• **Task brief**
How many lines in this material include the string "width"? Answer with the number and nothing further.
──────────
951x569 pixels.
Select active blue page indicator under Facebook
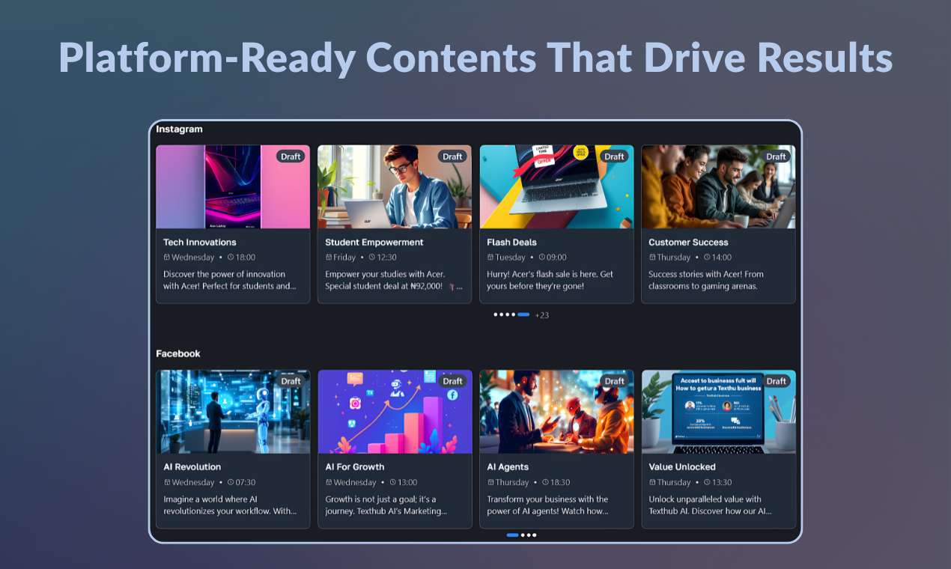point(513,535)
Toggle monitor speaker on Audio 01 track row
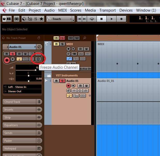 click(74, 86)
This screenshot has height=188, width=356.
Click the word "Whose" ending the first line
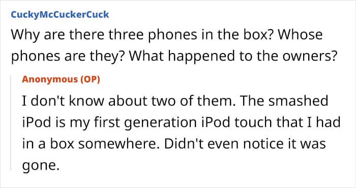pos(300,35)
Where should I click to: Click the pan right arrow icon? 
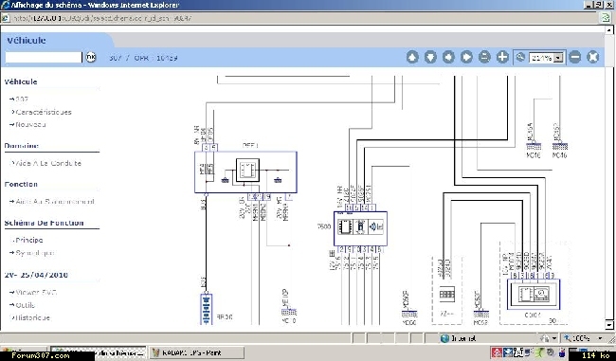[466, 58]
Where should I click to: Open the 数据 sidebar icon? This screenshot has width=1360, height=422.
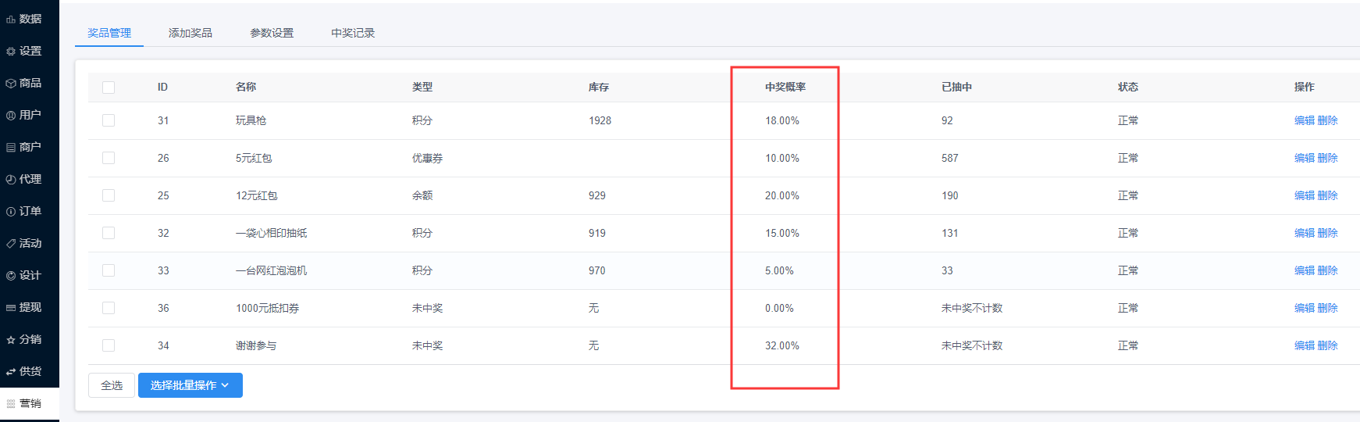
──────────
• **Response to the exercise**
2